Один из простейших подходов к такому понижению
размерности — это метод случайных проекций, в котором мы просто случайно
генерируем все эти веса wⱼk-тое, например, из нормального распределения.
То есть wⱼk-тое мы просто выбираем из нормального распределения с центром в 0 и
дисперсией, например, 1/d, где d — это количество новых признаков,
которое мы хотим сделать.
Этот подход не такой уж необоснованный,
у него есть некоторое обоснование в виде леммы Джонсона-Линденштраусса,
которая говорит следующее: если у нас есть выборка, в которой объектов меньше,
чем признаков, то есть это выборка в очень многомерном признаковом пространстве,
то ее можно спроецировать в пространство меньшей размерности так,
что при этом расстояния между объектами практически не изменятся.
То есть мы сохраним топологию в этом признаковом пространстве.
При этом, если мы хотим, чтобы расстояния изменились не больше, чем на ε,
то нужно брать размерность нового признакового пространства (количество
новых признаков d) не меньше, чем вот такая дробь: 8 * ln
количества объектов в выборке / ε².
Да, эта лемма лишь говорит о том, что существует такая проекция,
что она будет сохранять расстояния между парами признаков.
Но при этом на практике оказывается, что если взять d, соответствующее вот такой
формуле, то даже метод случайных проекций строит такое преобразование признаков,
так понижает размерность выборки, что расстояния сохраняются неплохо,
и это понижение оказывается довольно качественным.

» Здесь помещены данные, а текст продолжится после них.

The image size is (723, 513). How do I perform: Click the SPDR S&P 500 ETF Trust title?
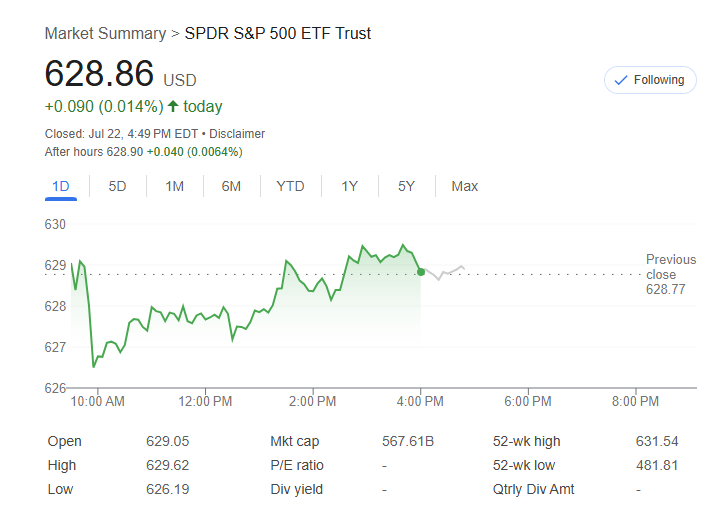pyautogui.click(x=278, y=34)
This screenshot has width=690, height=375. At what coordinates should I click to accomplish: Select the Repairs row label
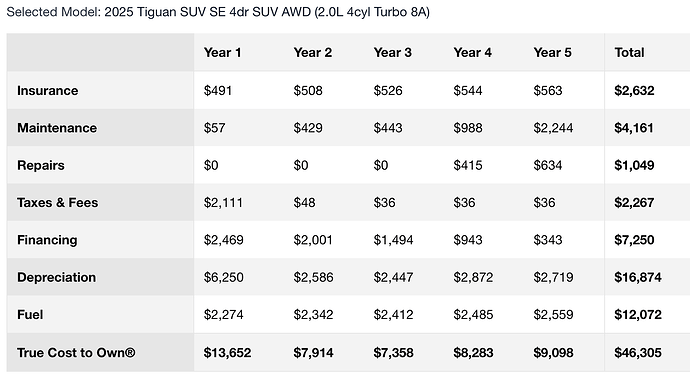40,165
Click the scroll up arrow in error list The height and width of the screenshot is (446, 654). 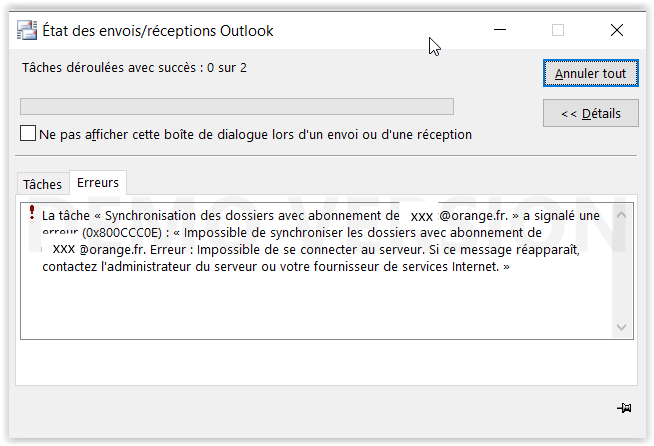623,215
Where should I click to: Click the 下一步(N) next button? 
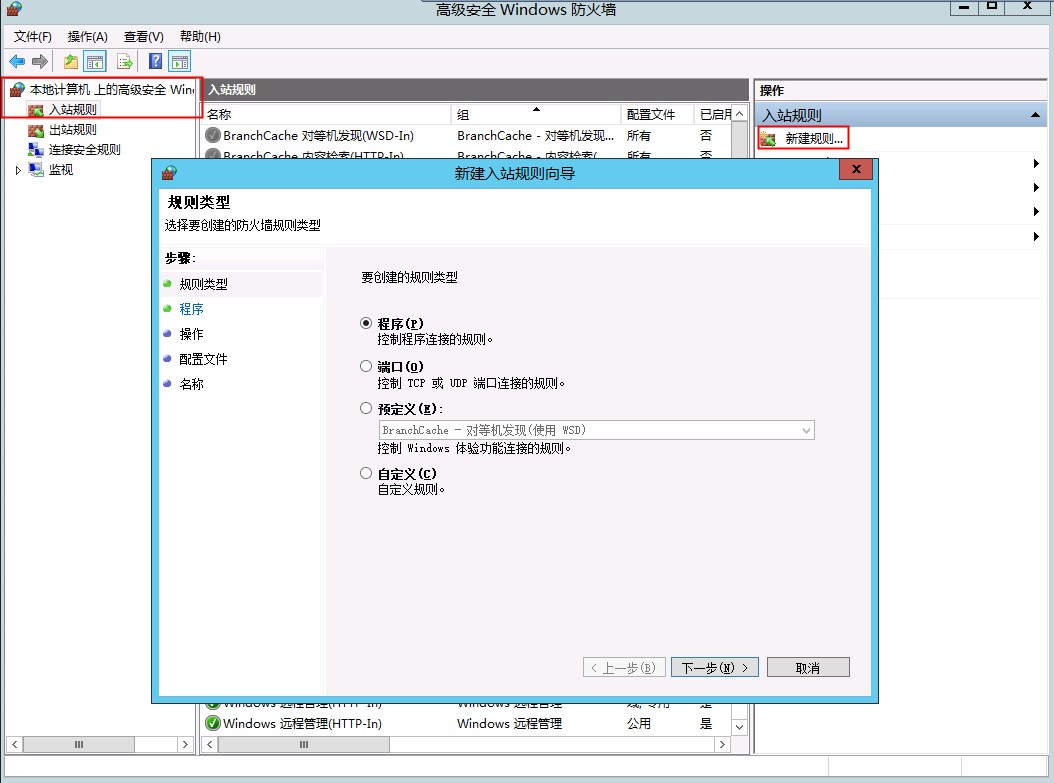click(x=715, y=667)
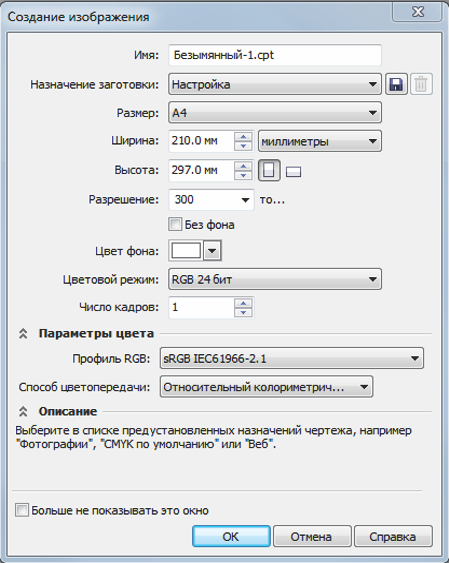449x563 pixels.
Task: Select landscape orientation icon
Action: click(293, 172)
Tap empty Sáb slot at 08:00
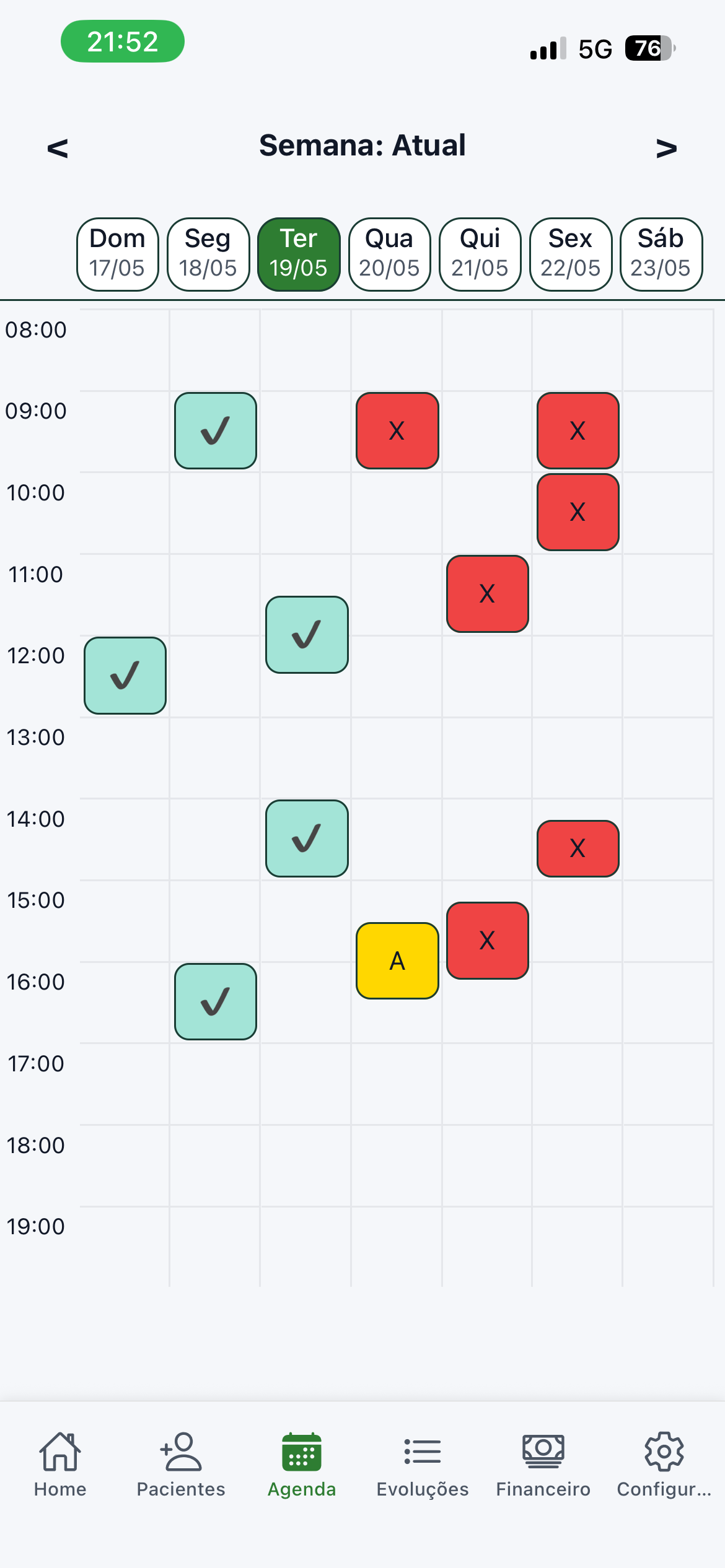725x1568 pixels. (668, 350)
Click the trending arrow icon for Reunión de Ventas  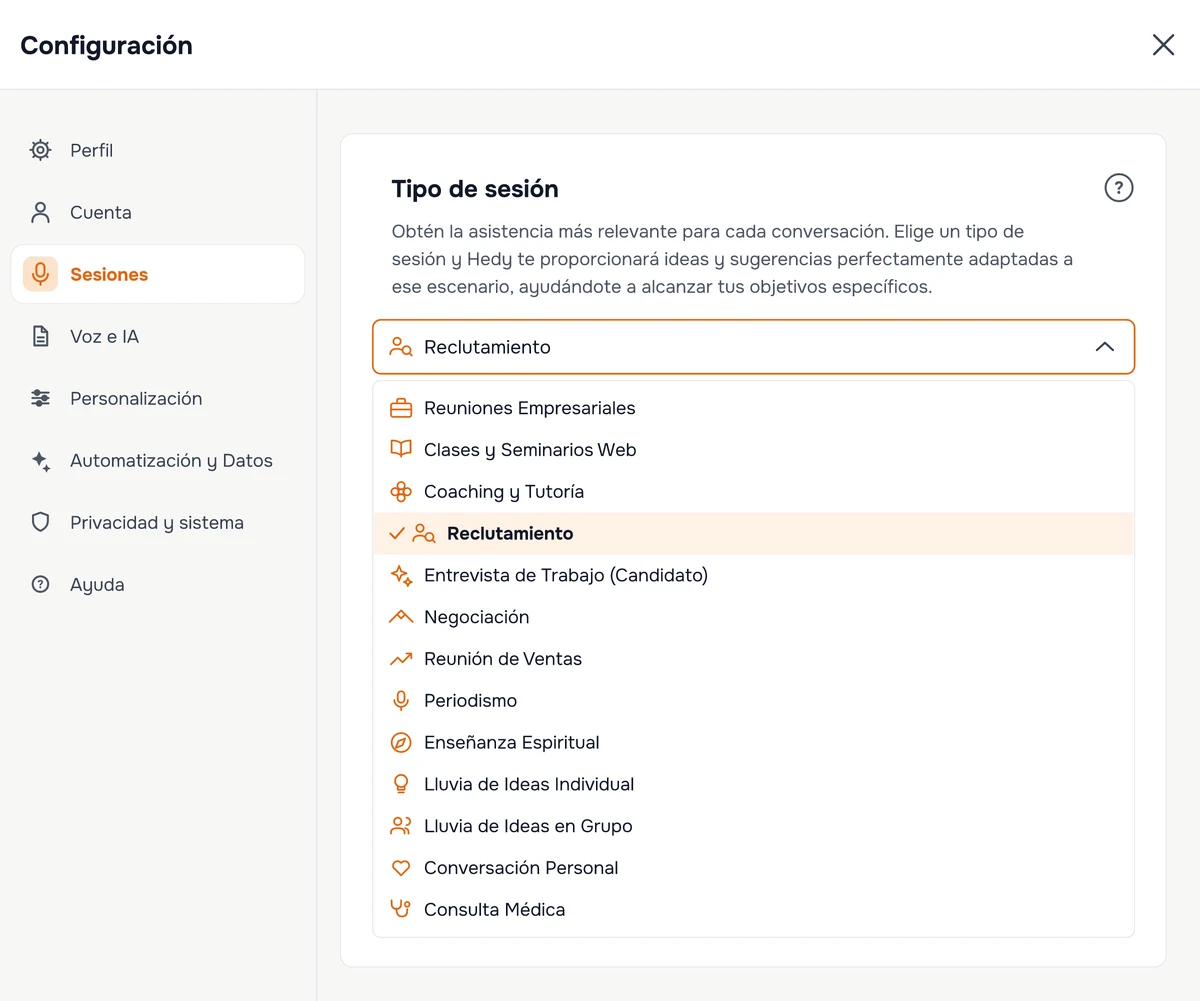click(401, 659)
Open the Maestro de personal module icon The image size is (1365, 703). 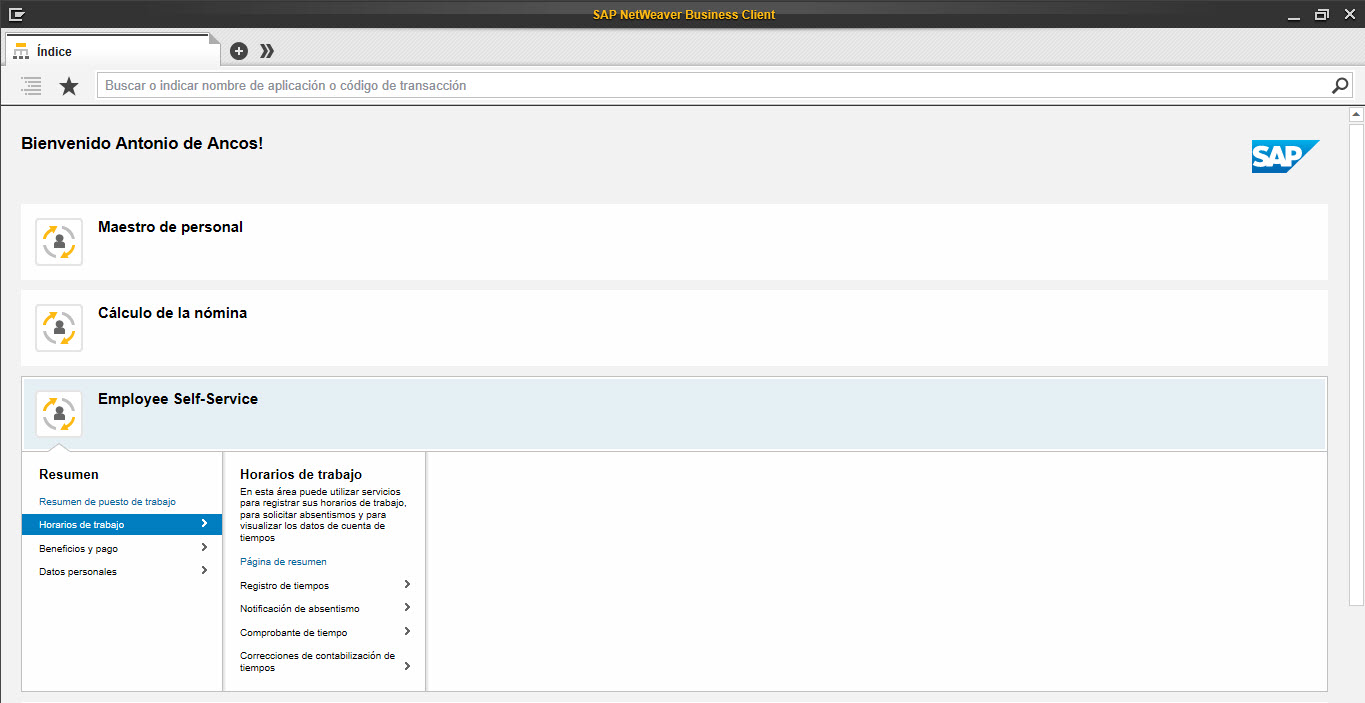tap(58, 241)
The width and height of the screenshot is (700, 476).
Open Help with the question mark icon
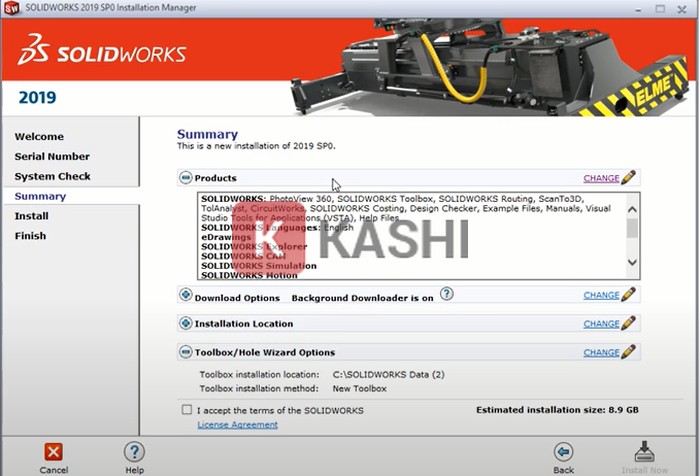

Такой подход оказывается хорошо работающим для текстов,
где размерности всегда оказываются большими.
Мы кодируем каждый текст с помощью признаков,
с помощью мешка слов, и при этом признаков у нас столько,
сколько слов в словаре, и поэтому признаков оказывается очень много.
И даже метод случайных подпространств работает очень хорошо на таких выборках,
хотя, конечно, есть и более интеллектуальные подходы.
Итак: мы начали разговор о методах понижения размерности, поговорили,
зачем это нужно, и что это гораздо более общий подход, чем отбор признаков,
и обсудили один очень простой подход — метод случайных подпространств.
А в следующем видео мы поговорим о более продвинутом подходе
к понижению размерности — методе главных компонент.